Datum: 22. Juni 2010
Zur Diskussion um eine Frauenquote in börsennotierten Unternehmen sagt die frauenpolitische Sprecherin der Fraktion Bündnis 90/Die Grünen, Marret Bohn:
Gleichstellung kann nur funktionieren, wenn Frauen und Männer in allen Lebensbereichen gleich vertreten sind. Da darf die Wirtschaft keine Ausnahme bleiben. Wir Grünen in Schleswig-Holstein begrüßen den Vorstoß des Hamburger Justizsenators Till Steffen für eine Quotierung börsenotierter Unternehmen. Wir fordern Justizminister Schmalfuß auf, sich dieser Forderung anzuschließen und gemeinsam mit Steffen auf der Justizministerkonferenz für eine „konzertierte Aktion Frauenquote“ zu kämpfen. Die Zeit hierfür ist mehr als reif.

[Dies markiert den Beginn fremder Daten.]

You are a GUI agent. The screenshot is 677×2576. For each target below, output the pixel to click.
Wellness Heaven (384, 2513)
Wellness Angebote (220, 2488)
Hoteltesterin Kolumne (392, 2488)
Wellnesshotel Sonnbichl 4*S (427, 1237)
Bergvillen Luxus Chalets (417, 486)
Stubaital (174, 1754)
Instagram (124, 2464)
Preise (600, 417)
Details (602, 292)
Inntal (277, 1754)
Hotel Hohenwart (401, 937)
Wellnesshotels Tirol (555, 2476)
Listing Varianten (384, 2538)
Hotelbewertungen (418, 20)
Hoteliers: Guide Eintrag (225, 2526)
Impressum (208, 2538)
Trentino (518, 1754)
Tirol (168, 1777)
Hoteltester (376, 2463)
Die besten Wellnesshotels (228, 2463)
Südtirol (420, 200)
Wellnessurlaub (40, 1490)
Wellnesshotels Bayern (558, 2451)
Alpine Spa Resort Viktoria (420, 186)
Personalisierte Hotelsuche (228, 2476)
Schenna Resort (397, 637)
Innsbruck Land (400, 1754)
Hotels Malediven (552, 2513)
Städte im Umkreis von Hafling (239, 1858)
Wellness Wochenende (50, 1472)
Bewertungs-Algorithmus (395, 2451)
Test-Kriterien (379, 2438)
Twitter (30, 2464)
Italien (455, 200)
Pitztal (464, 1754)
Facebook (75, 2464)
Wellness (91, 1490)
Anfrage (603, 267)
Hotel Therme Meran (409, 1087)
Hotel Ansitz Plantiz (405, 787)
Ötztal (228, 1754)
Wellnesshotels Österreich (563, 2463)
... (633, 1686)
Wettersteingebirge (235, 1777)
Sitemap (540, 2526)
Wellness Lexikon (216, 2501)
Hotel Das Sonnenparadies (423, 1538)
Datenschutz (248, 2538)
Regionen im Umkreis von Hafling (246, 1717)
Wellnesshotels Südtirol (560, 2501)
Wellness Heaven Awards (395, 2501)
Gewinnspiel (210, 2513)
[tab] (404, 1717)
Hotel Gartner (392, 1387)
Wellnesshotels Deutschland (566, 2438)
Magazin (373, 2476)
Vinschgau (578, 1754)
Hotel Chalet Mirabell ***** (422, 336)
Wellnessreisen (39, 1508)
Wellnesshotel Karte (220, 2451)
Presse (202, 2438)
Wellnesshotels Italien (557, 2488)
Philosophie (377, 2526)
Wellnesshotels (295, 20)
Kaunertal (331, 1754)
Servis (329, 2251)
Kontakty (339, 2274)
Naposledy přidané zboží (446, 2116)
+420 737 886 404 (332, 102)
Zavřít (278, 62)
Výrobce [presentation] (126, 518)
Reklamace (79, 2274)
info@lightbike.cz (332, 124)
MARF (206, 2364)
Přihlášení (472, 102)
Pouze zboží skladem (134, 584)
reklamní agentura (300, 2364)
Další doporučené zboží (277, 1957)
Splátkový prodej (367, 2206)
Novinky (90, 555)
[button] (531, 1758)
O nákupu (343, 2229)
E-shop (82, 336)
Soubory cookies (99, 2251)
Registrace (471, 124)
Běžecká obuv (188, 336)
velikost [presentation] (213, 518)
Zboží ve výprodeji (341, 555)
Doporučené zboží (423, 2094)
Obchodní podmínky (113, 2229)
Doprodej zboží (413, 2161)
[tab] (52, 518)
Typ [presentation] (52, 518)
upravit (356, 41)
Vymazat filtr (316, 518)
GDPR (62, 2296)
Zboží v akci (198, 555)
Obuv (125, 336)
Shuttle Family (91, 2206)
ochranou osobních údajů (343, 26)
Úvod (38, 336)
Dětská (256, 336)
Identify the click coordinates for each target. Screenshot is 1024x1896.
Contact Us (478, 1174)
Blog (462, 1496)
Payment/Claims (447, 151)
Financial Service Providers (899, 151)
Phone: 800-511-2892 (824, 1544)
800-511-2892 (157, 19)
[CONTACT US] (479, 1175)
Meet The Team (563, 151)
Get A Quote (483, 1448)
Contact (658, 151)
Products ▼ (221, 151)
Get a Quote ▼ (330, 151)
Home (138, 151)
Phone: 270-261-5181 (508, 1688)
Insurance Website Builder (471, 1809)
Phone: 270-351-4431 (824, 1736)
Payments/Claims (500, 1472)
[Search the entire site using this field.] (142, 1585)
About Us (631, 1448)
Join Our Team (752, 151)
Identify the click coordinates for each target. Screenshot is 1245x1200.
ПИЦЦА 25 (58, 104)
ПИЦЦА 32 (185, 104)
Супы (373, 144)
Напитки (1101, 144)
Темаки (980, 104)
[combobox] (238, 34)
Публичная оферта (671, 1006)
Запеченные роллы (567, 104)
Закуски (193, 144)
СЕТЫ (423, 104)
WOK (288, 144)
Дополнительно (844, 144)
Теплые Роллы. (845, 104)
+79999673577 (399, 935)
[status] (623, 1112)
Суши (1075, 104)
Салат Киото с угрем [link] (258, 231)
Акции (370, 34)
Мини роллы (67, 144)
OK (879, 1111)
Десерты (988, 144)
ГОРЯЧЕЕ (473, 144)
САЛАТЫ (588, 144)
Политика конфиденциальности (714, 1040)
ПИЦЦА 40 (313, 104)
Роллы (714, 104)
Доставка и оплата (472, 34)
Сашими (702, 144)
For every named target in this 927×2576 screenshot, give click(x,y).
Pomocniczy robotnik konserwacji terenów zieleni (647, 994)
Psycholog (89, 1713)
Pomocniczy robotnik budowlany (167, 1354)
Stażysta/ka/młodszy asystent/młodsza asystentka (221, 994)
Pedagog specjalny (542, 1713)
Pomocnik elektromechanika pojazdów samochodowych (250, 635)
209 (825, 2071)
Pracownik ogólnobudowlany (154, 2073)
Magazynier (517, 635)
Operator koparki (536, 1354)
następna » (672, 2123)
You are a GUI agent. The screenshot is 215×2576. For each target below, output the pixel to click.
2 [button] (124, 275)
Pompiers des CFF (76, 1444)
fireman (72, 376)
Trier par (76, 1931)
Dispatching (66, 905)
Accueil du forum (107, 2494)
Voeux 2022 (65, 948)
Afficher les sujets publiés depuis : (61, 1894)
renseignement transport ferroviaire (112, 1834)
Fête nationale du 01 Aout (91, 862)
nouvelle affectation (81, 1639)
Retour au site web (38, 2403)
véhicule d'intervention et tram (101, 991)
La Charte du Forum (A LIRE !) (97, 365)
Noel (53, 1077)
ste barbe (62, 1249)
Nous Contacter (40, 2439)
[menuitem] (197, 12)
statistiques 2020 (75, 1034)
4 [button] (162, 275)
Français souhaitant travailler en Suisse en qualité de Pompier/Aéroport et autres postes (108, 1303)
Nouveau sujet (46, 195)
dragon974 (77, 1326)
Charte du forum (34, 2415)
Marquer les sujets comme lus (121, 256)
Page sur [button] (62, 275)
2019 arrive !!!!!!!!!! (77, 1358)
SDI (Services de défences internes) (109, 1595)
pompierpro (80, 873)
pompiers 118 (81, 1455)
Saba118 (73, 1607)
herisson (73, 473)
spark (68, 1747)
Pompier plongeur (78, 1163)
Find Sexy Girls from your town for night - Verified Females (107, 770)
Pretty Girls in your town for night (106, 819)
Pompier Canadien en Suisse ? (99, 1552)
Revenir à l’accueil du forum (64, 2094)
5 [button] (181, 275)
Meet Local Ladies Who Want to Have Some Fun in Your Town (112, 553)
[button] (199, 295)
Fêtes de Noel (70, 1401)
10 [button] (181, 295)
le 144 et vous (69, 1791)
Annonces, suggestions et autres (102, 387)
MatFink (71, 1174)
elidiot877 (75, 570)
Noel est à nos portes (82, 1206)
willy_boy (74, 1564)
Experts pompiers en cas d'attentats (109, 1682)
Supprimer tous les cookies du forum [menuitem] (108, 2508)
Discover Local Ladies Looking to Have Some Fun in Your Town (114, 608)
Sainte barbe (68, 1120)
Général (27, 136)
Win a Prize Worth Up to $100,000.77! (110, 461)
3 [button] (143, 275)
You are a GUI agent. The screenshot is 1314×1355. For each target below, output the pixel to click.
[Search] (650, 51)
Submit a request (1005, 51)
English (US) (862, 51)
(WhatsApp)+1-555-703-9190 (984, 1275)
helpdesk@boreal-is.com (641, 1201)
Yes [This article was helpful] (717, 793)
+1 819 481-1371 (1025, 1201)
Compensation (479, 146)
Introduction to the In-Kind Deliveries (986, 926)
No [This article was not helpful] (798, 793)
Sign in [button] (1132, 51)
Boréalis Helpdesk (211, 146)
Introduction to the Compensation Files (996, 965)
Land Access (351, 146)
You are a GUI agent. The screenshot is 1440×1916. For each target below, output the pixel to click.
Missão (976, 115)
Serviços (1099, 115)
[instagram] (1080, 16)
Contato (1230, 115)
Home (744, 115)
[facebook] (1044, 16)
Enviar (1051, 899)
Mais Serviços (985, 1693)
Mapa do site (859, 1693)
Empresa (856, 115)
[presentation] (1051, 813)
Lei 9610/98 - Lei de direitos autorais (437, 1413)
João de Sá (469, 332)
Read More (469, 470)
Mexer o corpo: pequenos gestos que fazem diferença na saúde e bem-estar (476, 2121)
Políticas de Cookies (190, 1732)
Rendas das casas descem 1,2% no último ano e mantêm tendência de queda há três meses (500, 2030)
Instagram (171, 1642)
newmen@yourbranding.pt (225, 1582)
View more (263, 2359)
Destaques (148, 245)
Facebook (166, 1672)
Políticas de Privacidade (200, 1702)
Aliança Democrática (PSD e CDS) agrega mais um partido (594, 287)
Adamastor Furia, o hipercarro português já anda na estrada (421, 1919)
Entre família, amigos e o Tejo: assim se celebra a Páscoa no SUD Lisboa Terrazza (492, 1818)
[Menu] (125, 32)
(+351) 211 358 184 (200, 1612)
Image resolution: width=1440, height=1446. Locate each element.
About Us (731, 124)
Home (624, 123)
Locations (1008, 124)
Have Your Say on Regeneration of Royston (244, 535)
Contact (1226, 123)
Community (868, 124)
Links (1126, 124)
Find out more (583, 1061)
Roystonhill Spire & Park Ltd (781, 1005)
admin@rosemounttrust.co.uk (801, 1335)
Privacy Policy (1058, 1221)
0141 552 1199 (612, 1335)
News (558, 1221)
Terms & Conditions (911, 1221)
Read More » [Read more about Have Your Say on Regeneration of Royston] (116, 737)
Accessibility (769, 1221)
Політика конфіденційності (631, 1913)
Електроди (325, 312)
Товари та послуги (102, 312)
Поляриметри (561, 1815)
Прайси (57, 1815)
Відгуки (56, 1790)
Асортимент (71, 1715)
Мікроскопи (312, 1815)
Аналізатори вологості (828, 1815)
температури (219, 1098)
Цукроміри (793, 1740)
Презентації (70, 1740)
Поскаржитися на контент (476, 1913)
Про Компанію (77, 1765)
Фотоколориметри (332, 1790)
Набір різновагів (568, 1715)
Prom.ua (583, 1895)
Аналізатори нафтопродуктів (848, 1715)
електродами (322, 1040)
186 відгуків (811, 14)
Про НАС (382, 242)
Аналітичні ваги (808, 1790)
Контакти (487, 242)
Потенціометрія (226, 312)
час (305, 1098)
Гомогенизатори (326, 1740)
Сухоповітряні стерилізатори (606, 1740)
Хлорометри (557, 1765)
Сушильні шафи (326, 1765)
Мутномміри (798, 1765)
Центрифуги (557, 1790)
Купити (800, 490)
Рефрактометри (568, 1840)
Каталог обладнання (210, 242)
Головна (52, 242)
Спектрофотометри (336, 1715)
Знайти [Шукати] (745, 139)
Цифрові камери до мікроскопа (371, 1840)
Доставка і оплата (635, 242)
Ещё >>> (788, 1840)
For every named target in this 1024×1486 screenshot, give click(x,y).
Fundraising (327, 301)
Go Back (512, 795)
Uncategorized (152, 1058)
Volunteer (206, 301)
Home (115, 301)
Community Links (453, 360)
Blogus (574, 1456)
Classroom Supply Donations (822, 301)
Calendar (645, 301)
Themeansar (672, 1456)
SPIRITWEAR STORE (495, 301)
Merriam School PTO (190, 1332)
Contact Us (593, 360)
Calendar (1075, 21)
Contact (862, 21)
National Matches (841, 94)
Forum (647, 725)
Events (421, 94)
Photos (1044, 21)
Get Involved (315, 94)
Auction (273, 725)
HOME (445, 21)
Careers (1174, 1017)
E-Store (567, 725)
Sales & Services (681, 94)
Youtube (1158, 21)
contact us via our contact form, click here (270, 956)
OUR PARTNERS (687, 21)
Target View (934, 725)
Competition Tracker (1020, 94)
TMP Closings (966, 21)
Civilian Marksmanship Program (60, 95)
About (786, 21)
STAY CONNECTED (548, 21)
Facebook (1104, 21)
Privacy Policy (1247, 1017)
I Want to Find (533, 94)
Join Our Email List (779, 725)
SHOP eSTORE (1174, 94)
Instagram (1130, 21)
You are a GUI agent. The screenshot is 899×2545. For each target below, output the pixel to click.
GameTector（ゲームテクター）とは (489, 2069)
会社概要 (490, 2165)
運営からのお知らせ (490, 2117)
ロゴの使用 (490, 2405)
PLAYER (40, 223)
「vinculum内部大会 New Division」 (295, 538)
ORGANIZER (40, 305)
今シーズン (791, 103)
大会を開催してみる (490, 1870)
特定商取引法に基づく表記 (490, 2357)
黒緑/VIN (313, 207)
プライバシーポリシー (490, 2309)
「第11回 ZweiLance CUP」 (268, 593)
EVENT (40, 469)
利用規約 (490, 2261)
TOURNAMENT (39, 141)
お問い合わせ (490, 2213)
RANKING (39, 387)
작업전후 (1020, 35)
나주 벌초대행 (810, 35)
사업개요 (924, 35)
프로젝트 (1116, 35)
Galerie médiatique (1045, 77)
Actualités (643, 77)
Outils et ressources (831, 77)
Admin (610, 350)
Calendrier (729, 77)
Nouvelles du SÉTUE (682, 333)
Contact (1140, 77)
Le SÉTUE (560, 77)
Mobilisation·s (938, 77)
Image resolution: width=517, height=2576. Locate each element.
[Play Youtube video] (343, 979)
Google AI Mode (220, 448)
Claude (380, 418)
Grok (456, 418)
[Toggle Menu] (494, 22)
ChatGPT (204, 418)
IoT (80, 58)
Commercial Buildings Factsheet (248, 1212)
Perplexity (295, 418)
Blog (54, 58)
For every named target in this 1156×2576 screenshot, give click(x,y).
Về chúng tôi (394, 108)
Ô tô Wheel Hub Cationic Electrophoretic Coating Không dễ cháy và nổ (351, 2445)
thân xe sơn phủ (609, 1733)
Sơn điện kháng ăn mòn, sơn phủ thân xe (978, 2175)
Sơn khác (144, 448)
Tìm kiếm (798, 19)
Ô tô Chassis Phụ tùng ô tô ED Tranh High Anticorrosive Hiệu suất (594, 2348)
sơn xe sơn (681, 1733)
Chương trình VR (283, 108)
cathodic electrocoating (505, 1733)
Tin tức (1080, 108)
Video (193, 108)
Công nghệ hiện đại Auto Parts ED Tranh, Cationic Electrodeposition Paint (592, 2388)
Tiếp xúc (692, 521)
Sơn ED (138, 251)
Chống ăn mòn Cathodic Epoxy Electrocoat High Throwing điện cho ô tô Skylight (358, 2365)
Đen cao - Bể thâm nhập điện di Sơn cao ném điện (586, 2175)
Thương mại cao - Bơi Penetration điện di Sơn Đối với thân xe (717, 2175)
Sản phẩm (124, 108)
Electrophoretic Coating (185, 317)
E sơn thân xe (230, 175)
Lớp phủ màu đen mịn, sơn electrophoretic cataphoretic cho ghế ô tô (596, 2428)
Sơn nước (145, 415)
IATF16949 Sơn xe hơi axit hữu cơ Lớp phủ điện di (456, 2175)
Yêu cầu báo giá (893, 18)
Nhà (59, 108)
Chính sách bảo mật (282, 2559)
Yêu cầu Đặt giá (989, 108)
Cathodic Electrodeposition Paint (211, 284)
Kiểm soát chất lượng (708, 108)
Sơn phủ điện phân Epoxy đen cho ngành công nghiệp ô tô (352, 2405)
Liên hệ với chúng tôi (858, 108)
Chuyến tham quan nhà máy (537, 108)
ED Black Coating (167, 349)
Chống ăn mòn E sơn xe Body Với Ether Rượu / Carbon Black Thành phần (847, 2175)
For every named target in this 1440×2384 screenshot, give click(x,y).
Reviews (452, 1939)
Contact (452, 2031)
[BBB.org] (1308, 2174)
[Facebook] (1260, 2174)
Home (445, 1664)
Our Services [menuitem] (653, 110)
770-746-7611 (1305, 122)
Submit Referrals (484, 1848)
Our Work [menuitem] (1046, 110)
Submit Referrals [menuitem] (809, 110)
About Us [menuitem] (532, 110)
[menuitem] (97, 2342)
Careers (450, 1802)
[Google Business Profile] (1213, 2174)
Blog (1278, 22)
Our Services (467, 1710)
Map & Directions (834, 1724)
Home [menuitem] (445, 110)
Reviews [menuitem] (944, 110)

Unternehmen, die wie die deutsche Telekom freiwillig eine interne Frauenquote festlegen, muss „frau“ mit der Lupe suchen. Freiwilligkeit funktioniert nicht, das hat die Realität in Deutschland gezeigt. Auch die aktuellen Vorschläge von Bundesfrauenministerin Köhler greifen zu kurz. Mehr als die Hälfte der Bevölkerung ist weiblich, da kann und muss ein gerechte Quote folgerichtig bei 50 Prozent liegen.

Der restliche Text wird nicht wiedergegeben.